Peut-on se résigner aujourd'hui, en France, au fait qu'il faille souvent attendre près de dix ans pour réaliser une école, un hôpital, une prison ou encore un commissariat, une fois que la décision politique est prise ? Vous avez d'ailleurs déjà voté ces dérogations dans la loi pour la sécurité intérieure, s'agissant des commissariats, ou dans la loi d'orientation et de programmation pour la justice pour ce qui concerne les tribunaux. Mais cela vaut également pour tout bâtiment public !
Je voudrais insister maintenant sur le maintien du système permettant à une personne publique de passer contact avec une personne privée, y compris avec des paiements différés sur une longue durée. Cela existe déjà dans notre droit, puisque c'est le système traditionnel de la concession de service public, qui fonctionne très bien, car la collectivité publique conserve la maîtrise du cahier des charges et des critères à appliquer. Il s'agit simplement d'étendre ce système, car les architectes, les artisans, les petites entreprises doivent naturellement y être associés.

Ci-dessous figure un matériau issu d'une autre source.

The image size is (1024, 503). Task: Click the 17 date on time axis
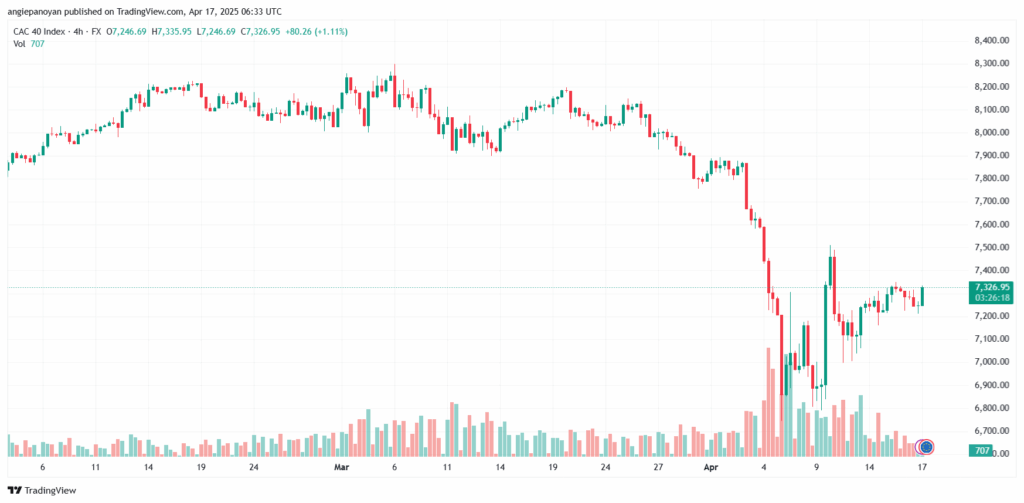(922, 467)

Je veux par ailleurs remercier le Sénat d'avoir enrichi d'une manière importante le projet de loi, en exigeant notamment que l'ordonnance prévoie les conditions nécessaires pour que les architectes, les concepteurs, les petites et moyennes entreprises et les artisans aient accès d'une manière équitable au contrat.
Je crois que nous sommes parvenus à une rédaction équilibrée, absente de toute idéologie, qui permet de simplifier le service public tout en garantissant son efficacité. C'est là l'exemple même de la démarche que suit le Gouvernement pour réformer l'Etat : partir des préoccupations des fonctionnaires de terrain, des acteurs, des élus locaux, tout en leur faisant confiance et en libérant leurs énergies, pour élaborer un texte, car nous croyons à un service public moderne, capable de mieux répondre aux attentes de nos concitoyens. (Applaudissements sur les travées de l'UMP et de l'Union centriste.)

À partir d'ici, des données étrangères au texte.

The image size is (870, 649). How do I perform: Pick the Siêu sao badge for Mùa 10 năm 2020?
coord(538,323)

M. le président. Nous passons à la discussion des articles.
Je rappelle que, aux termes de l'article 42, alinéa 10, du règlement, à partir de la deuxième lecture au Sénat des projets de loi, la discussion des articles est limitée à ceux pour lesquels les deux chambres du Parlement n'ont pas encore adopté un texte identique.